Gericht/Institution:BSG
Erscheinungsdatum:17.07.2019
Entscheidungsdatum:16.07.2019
Aktenzeichen:B 12 KR 6/18 R, B 12 KR 5/18 R
Quelle:juris Logo
Normen:§ 7a SGB 4, § 336 SGB 3

Rentenversicherung darf sich gegen Zuständigkeitsverletzung durch Krankenkasse zur Wehr setzen

 

Das BSG hat entschieden, dass die Deutsche Rentenversicherung Bund berechtigt ist, Bescheide zur Versicherungspflicht einer als Einzugsstelle handelnden gesetzlichen Krankenkasse mit dem Argument anzufechten, ihre Alleinzuständigkeit im obligatorischen Clearingstellenverfahren sei verletzt.

Das BSG hat die Revisionen der beklagten BKK24 zurückgewiesen.

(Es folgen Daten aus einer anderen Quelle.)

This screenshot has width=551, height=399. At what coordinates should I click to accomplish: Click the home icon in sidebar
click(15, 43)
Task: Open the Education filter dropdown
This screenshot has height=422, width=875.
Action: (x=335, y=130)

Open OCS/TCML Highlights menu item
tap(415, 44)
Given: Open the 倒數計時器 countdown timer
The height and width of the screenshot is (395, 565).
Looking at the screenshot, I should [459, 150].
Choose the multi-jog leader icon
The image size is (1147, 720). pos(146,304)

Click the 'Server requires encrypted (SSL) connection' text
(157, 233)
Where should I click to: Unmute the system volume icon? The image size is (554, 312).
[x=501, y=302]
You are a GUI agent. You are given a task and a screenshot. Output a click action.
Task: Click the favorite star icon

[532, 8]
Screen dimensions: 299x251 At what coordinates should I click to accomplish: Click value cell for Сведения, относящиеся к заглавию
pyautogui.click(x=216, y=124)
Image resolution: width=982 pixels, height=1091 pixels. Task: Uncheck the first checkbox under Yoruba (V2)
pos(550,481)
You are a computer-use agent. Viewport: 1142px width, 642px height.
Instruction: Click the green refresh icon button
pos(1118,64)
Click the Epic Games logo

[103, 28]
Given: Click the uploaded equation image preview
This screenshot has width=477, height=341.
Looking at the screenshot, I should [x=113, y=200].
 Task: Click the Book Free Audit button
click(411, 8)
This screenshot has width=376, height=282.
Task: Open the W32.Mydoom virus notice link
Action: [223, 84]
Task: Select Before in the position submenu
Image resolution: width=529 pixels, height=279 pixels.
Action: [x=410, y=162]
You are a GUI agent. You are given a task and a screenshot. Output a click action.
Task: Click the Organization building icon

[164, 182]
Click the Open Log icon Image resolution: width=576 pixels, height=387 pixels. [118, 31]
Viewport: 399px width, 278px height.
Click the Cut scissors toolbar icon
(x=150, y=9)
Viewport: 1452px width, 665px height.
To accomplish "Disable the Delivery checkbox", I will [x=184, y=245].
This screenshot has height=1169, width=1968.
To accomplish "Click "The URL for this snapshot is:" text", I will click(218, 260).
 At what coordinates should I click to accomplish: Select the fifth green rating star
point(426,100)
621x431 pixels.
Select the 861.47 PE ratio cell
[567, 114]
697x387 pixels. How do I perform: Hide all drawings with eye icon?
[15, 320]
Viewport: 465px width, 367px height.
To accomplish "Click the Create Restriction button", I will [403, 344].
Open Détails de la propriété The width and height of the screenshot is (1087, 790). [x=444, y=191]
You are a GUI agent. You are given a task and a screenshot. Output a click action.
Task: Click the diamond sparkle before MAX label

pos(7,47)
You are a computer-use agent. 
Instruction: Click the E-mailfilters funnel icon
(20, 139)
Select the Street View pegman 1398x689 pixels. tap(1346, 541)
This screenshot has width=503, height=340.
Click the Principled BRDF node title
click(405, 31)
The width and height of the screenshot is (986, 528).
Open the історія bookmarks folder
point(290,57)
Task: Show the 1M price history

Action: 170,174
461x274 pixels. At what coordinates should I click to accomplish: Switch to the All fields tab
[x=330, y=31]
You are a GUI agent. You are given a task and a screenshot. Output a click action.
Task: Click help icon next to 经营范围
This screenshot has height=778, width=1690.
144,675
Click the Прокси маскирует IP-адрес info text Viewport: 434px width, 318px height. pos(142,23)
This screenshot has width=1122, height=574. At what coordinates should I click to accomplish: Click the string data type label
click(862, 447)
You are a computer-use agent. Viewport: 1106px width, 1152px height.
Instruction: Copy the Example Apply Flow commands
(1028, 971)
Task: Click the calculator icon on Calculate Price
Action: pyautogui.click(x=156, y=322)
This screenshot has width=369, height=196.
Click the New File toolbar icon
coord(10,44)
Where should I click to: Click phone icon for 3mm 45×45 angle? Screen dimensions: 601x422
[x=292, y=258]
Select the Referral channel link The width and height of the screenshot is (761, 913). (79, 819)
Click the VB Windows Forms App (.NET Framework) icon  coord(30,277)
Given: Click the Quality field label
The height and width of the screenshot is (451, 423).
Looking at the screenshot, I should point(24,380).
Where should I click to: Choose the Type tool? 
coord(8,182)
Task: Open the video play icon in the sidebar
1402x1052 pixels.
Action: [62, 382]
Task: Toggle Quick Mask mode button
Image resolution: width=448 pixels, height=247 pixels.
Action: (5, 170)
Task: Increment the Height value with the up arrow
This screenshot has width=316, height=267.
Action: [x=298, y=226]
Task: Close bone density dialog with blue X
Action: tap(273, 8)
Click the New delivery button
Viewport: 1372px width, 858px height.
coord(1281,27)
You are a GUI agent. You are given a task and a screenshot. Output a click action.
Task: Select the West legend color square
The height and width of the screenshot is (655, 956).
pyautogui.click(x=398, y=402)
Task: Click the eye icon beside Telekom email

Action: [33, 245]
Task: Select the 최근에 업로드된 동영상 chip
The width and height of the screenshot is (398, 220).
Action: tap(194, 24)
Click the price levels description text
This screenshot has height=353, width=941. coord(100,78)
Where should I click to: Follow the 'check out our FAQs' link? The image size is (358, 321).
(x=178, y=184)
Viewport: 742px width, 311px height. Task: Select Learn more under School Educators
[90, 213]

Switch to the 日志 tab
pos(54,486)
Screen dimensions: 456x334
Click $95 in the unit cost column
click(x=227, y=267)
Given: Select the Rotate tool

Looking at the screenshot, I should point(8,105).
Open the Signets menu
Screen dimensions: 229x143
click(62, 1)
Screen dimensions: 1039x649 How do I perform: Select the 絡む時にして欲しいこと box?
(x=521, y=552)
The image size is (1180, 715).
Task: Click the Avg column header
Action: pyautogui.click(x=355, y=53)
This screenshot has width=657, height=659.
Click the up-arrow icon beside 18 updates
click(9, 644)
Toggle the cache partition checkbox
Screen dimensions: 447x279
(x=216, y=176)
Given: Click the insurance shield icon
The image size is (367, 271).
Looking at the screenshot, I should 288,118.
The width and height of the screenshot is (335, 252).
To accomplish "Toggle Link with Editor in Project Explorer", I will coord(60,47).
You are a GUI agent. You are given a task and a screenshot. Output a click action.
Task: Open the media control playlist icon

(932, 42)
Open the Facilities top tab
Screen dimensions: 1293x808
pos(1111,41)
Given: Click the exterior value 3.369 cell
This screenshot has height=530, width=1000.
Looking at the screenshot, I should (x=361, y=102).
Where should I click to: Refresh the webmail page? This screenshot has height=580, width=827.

Nach Auffassung des BSG ist nicht die Einzugsstelle, sondern die Deutsche Rentenversicherung Bund berechtigt, im obligatorischen Clearingstellenverfahren nach § 7a Abs. 1 Satz 2 SGB IV das Bestehen oder Nichtbestehen von versicherungspflichtiger Beschäftigung festzustellen, wenn es um Tätigkeitsverhältnisse unter Eheleuten oder Eltern und Kindern geht. Ihre Zuständigkeit sei als wehrhaftes Recht ausgestaltet. Der Clearingstelle sei die Aufgabe eines herausgehobenen Statusentscheiders mit besonderer Gemeinwohlverantwortung in Fällen zugewiesen, in denen es typischerweise an einem Interessengegensatz der Vertragspartner des Tätigkeitsverhältnisses fehle. Das obligatorische Clearingstellenverfahren diene einerseits dem Schutz der Beschäftigten in einem besonderen Näheverhältnis zum Arbeitgeber: Ihnen solle aus Gründen der Rechtssicherheit zügig und von Amts wegen eine objektive Entscheidung einer neutralen Stelle über die Versicherungspflicht zukommen, die unter Umständen auch eine leistungsrechtliche Bindung der Bundesagentur für Arbeit nach § 336 SGB III bewirke. Andererseits werde auch die Solidargemeinschaft der Pflichtversicherten geschützt: Weder Beschäftigte noch Arbeitgeber oder die im Wettbewerb untereinander stehenden Krankenkassen mit ihren Einzugsstellen dürften über die Versicherungspflicht frei disponieren. Die Alleinzuständigkeit der Deutschen Rentenversicherung Bund sei durch die angefochtenen Bescheide der beklagten BKK24 verletzt worden. Das obligatorische Clearingstellenverfahren sei auch dann durchzuführen, wenn die Einzugsstelle auf andere Weise als aus einer förmlichen Meldung des Arbeitgebers über den Beschäftigungsbeginn oder den Krankenkassenwechsel Kenntnis davon erlangt habe, dass der Beschäftigte Ehegatte, Lebenspartner oder Abkömmling des Arbeitgebers oder geschäftsführender Gesellschafter einer GmbH ist. Voraussetzung sei lediglich, dass der Arbeitgeber der Einzugsstelle gegenüber aufgrund objektiver Umstände seine Annahme einer versicherungspflichtigen Beschäftigung zum Ausdruck gebracht habe. Dies sei in allen Fällen erfüllt gewesen.